Redis Cluster status & ETA

Salvatore Sanfilippo

unread,

Jan 9, 2014, 12:36:34 PM1/9/14

to Redis DB

Dear Redis community,

2014 just started, and it was a time where Redis Cluster was supposed
to reach stability. While a stable release is still not planned for
the next days, at this point the process to get Redis Cluster at
increasing stages of stability, to the point we'll be confident to
call it a production-ready product, has started. This email summarizes
what is missing from Redis Cluster in order to be complete and what
are the next steps that will happen in the next weeks to reach
3.0.0-stable.
Note that production-ready will be a moving target as usually, and
different users may start to use Redis Cluster at different times. For
this reason the roadmap that the Redis 3.0 release will follow is a
bit different compared to the one of the previous releases.
This is indeed the first argument addressed by this email.

Cluster roadmap
===

Usually the Redis roadmap for a new release is the following:

1) Freeze the development of new features unless they are considered
to have low impact on the rest of the code base.
2) Wait the release to get stable and stable, releasing Release
Candidate versions of Redis.
3) When the critical bug reports are starting to be reported very
rarely, and for weeks they stop to be reported at all so that the next
RC version just provides minor fixes, I call the release stable.

This instead of development -> freeze -> RCs -> stable we'll add a new
step, that is, betas, so it will look like this:

freeze -> Betas -> RCs -> stable.

In this way we'll consolidate betas as usable and upgradable (when the
next beta is available) releases of Redis ASAP, to favor early
adoption of Redis Cluster for environments where it was tested and
considered stable enough for the task at hand.

The first beta will be version 2.9.51, the first RC as usually will be 2.9.101.

Cluster ETA
===

In the rest of this email you'll find a detail of what is currently
missing.

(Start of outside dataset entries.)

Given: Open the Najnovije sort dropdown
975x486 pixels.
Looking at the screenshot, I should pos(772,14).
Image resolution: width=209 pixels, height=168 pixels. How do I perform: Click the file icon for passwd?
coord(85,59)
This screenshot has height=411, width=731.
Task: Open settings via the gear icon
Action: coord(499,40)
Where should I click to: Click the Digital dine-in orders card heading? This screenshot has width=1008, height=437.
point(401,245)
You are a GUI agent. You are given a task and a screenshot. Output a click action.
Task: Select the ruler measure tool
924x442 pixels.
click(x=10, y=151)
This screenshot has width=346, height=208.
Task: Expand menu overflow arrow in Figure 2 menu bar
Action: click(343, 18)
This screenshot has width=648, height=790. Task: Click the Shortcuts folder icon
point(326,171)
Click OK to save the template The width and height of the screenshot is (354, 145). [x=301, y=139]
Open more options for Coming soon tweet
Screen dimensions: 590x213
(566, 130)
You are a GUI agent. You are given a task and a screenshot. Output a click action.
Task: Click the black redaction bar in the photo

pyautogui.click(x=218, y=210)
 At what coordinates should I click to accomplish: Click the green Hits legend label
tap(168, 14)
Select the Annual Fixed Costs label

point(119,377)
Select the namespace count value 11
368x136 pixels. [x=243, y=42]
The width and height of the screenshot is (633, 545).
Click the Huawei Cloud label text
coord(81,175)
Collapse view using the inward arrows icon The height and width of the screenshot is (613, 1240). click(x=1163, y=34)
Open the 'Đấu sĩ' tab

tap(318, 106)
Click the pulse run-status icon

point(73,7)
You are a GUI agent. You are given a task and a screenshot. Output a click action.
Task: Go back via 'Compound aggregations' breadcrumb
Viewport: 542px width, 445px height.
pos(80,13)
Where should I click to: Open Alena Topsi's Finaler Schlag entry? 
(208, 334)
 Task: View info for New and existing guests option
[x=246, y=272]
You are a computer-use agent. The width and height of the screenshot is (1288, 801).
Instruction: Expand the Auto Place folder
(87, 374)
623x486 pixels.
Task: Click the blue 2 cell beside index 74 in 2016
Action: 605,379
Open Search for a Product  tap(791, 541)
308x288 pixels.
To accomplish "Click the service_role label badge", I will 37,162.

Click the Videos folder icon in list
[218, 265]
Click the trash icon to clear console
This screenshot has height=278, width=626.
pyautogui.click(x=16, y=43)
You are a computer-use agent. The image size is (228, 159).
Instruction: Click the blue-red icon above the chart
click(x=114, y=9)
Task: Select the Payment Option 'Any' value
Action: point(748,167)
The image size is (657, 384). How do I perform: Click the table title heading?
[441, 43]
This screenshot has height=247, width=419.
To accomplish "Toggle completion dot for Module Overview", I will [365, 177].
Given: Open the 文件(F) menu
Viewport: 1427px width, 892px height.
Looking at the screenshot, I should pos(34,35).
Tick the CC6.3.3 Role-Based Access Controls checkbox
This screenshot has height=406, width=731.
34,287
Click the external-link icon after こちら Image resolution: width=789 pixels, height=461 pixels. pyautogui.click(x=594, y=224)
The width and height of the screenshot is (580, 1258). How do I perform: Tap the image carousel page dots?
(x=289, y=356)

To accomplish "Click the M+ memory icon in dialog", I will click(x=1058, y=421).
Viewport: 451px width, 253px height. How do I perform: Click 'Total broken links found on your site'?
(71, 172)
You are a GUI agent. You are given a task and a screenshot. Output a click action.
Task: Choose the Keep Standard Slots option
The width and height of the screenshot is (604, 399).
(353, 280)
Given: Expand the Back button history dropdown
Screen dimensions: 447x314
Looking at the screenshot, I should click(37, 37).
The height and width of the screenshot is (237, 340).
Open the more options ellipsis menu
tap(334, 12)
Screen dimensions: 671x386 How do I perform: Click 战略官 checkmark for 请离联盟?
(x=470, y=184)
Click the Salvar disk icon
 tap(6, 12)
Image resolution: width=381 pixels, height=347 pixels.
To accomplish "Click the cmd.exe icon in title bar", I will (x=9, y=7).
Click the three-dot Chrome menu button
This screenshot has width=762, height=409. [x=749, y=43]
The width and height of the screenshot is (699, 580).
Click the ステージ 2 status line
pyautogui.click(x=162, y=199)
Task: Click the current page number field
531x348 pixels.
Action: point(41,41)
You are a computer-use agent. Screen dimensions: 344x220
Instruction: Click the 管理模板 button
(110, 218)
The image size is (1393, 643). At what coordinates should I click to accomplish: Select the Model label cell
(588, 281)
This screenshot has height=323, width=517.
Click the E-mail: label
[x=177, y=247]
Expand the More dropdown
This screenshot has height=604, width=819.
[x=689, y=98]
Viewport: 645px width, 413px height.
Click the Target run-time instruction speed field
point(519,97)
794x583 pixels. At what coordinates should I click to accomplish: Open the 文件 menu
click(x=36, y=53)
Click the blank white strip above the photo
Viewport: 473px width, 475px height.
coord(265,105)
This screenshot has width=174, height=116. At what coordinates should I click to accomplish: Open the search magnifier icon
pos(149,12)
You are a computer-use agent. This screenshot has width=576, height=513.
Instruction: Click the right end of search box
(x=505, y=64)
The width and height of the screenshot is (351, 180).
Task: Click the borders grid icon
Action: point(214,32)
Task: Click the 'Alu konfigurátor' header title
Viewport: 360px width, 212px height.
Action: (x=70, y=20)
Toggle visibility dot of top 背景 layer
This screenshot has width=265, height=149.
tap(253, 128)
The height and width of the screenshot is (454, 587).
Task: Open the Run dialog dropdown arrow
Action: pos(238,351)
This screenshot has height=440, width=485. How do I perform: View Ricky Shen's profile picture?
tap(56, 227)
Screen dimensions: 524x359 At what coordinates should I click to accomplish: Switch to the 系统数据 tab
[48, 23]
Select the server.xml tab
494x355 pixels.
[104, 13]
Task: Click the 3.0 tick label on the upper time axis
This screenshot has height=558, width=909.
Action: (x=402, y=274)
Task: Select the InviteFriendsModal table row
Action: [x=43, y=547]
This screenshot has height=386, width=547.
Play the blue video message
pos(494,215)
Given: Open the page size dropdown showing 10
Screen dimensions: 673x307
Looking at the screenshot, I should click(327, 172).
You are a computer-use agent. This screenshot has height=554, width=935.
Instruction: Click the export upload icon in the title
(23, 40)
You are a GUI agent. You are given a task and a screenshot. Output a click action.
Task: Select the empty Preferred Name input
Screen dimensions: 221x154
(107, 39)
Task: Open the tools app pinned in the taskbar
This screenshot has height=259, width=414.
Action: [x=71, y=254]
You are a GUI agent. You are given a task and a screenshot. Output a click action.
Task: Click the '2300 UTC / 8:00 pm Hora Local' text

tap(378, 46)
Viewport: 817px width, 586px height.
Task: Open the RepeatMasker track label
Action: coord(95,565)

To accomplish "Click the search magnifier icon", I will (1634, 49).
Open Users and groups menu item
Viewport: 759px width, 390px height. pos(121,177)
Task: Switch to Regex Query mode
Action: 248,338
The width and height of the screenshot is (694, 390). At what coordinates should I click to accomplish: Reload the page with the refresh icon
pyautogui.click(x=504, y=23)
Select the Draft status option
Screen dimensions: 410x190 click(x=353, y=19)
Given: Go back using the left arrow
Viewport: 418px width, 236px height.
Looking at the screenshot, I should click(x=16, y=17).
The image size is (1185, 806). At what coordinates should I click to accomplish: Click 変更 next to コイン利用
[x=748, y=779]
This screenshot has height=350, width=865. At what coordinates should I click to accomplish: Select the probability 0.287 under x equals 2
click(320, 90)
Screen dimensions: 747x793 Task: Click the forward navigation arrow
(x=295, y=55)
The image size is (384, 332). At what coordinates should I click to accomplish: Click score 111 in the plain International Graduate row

However before enumerating all the missing features and bore
you to death, I'll go to the point, where Redis Cluster will be stable
enough to be used in your production environment?

This is an hard question since software does not follow a
pre-scheduled plan to get stable ;-) But as exposed before, there will
be different levels of stability available to you ASAP.
To start, I'll release a new beta of Redis Cluster every month. This
is the plan:

10 Feb: all the missing points listed above already implemented,
beta-1 released.
1 March: beta-2
1 April: beta-3 or RC1

After this point a beta (or RC based on feedbacks and bug reports)
will be released monthly, until no critical bug is reported for a few
weeks. We'll call it 3.0.0. This is likely to happen before June.

Cluster clients!
===

The real critical thing in the Cluster ETA is IMHO client libraries.
Redis Cluster needs some more work but at this point it is an
incremental process that will go forward easily. Instead the client
landscape is a bit lacking at this point.
I suggest organizations interested in Redis Cluster in investing some
money / development time in donations to their client of choice
developer(s) in order to speedup the process.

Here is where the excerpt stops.